Otuz Yıl Savaşlarının Avrupa’yı kasıp kavurduğu, bulaşıcı ve toplu bir cinnet hâlinin yaşandığı, büyücülüğün ve cadı avının kol gezdiği, gelişigüzel ihbarlarla insanların engizisyonun ve işkence mekanizmasının pençesine düştüğü, korkunun her yere yayıldığı, veba salgınlarının halkları kırıp geçirdiği bir dönemde hayatı tüm bunlarla iç içe geçen ve birinden ötekine savrulan kürek mahkumu Johan Ot’un hikayesi anlatılır.
Otuzyıl savaşları ortaçağ, orta Avrupa, her yer alev alev, terör her an her köşede, fanatizm kötülük kolkola, bütün bu hengamede kahramanımız johan ot kaderin rüzgarlarıyla savruluyor. Kah engizisyona kaptırır yakayı kah sapkın örgütlere kah tüccar olarak hayatın nimetlerini sömürür kah kürek mahkumu olup anlamını sorgular. Maceralar maceralar, heyecanlı çok canlı, okumamak olmaz (o derece yani )

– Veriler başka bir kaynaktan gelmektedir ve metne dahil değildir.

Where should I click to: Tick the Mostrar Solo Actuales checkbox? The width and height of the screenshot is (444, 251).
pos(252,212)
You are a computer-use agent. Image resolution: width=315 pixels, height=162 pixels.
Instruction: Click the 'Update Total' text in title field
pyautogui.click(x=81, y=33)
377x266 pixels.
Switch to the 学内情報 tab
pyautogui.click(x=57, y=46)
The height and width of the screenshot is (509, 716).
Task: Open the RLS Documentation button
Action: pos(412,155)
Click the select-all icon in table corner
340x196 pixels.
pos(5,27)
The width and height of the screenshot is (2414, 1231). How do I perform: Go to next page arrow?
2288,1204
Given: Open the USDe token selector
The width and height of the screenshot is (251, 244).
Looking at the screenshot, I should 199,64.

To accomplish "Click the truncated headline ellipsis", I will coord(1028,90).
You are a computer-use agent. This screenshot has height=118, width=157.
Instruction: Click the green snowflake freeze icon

Yazar ortaçağın kötü taraflarını (veba, cadılar, insanlıkdışı idamlar vb.) kendi üslubu ile harmanlamış ve romanlaştırmış. Kitabın giriş bölümü hem akıcı hem de merak uyandırıcı idi ve okura bir çok şeyi bir anda veriyordu ancak sayfalar ilerledikçe yazarın ve olayların tempous düştü. Kitabın başında aldığım tadı geri kalanında alamadım ne yazık ki. Kitabın konusu (ortaçağın karanlık yüzü) dışında geriye kalan şeyler ne çarpıcı ne de çok etkileyiciydi, hatta zaman zaman sıkıcı oluyordu. Genel olarak güzel olsa da seçtiği konu karşısında zayıf kalmış bir eser olduğunu düşünüyorum. Tüm bunların yanında ortaçağın tüm kötülüklerini bir arada okumak da tüyler ürpertici olabiliyor, aşırı dindarların birilerini suçlu ilan edip onları yakarak ya da benzeri bir yolla yok etmeye çalışması, toplumsal fanatizmin ortaya çıkardığı büyük yıkım gerçekten korkunç.